Study questions
A - From the news report on the on-demand public bus trial, list every key destination that the merged Service 400 is said to serve with more direct journeys.
B - Extend the news report on the on-demand public bus trial with a few more sentences that follow its final sentence.

--- Page excerpt Enclosed Below ---

Following findings from a six-month On-Demand Public Bus (ODPB) trial, the Land Transport Authority (LTA) has decided against rolling out the service due to high technology costs.
“Compared to fixed and scheduled bus services, operated mileage in the same area was 18% lower during the ODPB trial. This means less bus resources were required.
“However, ODPB is currently less cost effective compared to regular bus services due to high software development costs,” said LTA in a press release on Fri (31 May).
The Authority, however, noted that cost-effectiveness of the ODPB could increase in the future “when the efficiency of algorithms improves and technology enables the deployment of unmanned vehicles”.
Consequently, LTA will work on improving existing regular bus services along Joo Koon and Marina-Downtown starting mid-Jun, whereby “Services 253, 255 and 257 will revert to the original scheduled intervals before the ODPB trial”, while “Services 400 and 402, which are low-demand services with substantial overlap, will be merged into a single Service 400 with scheduled interval of 20 minutes”.
“All bus stops covered by the two original services will continue to be served by the merged Service 400, which will also provide more direct journeys for key destinations in the area, such as Gardens by the Bay, Marina Barrage, Marina South Pier and Marina Bay Cruise Centre,” added LTA.
For commuters travelling to and fro between the CBD and Bedok, Tampines, or Pasir Ris, alternative bus services such as Nite Owl 2N and 4N will serve to replace the NightRider NR7, which will be discontinued from 16 Jun.

--- End of Enclosed Page excerpt ---
--- Source information Enclosed Below ---

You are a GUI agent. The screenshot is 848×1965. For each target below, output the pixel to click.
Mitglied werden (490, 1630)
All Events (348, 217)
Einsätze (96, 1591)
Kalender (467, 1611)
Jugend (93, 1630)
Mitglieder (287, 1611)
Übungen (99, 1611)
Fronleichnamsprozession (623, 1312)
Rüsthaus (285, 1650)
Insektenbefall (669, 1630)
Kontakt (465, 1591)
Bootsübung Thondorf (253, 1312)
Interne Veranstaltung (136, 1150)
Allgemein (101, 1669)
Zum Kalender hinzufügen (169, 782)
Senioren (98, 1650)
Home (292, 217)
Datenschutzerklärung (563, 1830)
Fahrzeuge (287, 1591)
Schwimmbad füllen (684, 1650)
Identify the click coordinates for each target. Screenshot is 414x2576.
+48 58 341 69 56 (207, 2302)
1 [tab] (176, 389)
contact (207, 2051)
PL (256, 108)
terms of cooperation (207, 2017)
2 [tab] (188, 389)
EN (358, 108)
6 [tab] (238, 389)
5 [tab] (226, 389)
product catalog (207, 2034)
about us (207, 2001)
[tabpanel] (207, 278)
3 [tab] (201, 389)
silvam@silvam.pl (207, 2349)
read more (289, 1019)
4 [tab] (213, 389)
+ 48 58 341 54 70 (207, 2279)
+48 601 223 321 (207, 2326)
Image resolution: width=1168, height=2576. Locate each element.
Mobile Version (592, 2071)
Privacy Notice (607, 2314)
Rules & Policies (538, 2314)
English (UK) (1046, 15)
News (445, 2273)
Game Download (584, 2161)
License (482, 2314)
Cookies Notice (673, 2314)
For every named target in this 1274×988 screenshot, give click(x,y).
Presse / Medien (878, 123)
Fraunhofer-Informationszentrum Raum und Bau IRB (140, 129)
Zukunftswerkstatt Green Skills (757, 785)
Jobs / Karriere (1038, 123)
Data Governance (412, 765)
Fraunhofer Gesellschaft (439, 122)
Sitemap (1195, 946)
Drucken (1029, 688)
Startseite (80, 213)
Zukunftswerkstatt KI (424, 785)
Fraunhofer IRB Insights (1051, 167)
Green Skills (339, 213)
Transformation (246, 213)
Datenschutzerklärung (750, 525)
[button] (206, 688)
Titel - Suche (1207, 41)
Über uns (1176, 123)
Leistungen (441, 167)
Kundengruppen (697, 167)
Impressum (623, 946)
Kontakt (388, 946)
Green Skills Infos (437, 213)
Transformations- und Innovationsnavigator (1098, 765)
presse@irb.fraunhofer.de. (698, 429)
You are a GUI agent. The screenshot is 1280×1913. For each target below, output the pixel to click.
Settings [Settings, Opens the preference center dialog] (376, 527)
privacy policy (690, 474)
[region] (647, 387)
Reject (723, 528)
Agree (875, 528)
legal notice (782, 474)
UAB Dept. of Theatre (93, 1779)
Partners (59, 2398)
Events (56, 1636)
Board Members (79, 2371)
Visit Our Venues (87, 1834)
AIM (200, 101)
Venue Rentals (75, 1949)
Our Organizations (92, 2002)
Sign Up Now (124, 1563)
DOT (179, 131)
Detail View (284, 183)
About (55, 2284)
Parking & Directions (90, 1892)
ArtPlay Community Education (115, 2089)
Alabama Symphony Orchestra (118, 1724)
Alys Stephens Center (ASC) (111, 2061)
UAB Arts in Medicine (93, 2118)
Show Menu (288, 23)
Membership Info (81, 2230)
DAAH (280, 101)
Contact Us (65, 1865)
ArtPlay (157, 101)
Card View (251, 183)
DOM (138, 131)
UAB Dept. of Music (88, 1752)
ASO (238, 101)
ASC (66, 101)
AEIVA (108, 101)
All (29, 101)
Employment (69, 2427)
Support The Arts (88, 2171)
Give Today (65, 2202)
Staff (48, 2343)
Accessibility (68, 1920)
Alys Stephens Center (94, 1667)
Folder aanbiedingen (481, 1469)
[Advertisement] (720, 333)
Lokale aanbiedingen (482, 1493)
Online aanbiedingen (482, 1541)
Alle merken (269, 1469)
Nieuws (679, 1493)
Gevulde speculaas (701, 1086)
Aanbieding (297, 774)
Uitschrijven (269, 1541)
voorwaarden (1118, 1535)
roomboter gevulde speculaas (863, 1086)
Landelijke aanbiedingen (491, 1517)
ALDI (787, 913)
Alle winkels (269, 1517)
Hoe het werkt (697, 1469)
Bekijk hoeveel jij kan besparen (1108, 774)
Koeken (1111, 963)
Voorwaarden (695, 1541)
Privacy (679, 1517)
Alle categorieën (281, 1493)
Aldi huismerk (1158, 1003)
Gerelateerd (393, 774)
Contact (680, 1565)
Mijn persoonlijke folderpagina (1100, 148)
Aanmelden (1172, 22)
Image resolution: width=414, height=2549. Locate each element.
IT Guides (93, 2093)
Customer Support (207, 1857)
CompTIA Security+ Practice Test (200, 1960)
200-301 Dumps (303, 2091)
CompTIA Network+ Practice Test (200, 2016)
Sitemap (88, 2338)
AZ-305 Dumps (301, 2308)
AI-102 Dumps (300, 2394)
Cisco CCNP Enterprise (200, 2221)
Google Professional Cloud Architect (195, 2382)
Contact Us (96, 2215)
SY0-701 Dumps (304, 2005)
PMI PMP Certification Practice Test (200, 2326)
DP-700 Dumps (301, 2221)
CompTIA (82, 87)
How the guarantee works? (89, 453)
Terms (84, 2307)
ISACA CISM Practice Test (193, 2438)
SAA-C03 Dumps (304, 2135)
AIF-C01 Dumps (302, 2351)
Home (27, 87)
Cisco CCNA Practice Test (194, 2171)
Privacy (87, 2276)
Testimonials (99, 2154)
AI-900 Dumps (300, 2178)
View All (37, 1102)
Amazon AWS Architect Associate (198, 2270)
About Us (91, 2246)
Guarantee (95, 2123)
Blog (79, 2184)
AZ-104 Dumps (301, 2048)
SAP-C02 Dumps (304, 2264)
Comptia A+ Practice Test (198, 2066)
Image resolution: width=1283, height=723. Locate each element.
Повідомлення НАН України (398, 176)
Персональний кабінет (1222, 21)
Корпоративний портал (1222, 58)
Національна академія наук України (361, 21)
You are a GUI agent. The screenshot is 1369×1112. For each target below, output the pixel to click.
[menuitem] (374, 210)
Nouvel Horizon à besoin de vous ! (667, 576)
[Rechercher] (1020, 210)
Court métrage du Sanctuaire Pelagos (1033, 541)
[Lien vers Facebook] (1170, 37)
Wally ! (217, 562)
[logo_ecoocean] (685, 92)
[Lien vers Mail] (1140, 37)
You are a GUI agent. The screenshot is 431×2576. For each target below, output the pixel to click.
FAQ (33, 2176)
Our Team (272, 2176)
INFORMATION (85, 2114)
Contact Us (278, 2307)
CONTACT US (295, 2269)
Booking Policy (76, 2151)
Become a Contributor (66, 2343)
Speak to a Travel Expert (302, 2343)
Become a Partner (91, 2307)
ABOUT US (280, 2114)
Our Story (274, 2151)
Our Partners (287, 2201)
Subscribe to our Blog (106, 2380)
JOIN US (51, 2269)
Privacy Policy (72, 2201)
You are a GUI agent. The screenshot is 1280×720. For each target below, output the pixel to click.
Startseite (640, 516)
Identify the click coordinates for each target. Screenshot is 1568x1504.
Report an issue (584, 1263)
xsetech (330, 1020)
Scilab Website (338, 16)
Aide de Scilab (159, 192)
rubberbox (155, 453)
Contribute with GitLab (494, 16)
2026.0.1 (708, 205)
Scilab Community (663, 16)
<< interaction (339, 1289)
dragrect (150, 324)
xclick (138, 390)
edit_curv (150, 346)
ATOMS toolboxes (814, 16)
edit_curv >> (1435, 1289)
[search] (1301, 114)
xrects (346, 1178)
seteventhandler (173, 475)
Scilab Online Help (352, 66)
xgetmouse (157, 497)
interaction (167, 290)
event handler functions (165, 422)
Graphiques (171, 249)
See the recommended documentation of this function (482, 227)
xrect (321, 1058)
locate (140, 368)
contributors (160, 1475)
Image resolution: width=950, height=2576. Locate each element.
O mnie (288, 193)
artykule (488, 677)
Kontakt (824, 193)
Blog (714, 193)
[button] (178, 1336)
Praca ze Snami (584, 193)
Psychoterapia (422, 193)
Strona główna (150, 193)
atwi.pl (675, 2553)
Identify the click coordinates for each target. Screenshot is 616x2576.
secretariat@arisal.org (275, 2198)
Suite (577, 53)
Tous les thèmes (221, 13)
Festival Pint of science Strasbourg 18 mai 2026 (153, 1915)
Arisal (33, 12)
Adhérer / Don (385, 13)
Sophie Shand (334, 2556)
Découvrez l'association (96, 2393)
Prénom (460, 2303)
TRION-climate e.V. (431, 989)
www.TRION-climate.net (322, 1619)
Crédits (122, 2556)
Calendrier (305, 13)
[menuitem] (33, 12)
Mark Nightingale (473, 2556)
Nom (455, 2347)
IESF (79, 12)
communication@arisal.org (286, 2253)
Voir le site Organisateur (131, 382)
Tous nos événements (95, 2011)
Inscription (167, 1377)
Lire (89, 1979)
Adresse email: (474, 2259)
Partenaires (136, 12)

--- End of Enclosed Source information ---

Answer set
A - Gardens by the Bay, Marina Barrage, Marina South Pier, Marina Bay Cruise Centre

B -
“During the ODPB trial, it was observed that many NR7 riders who chose not to try the ODPB had switched to alternatives such as Nite Owl 2N and 4N, which similarly connect the CBD to Bedok, Tampines and Pasir Ris. With the withdrawal of NightRider NR7, affected commuters can continue to rely on these alternative travel options,” said LTA.
“The six-month trial has provided insights into the feasibility of the ODPB concept, which will help LTA better understand demand-responsive services and prepare for other trials in future, including the pilot deployment of on-demand, dynamically-routed autonomous vehicles in the early 2020s, as we continue to enhance public transport towards the “20-minute towns” vision in the Land Transport Master Plan 2040,” LTA elaborated.
The trial, which was launched on 17 Dec last year and conducted during off-peak hours in three areas, namely Joo Koon, Marina-Downtown, and CBD to Bedok and Tampines at night, will cease next month on 15 Jun.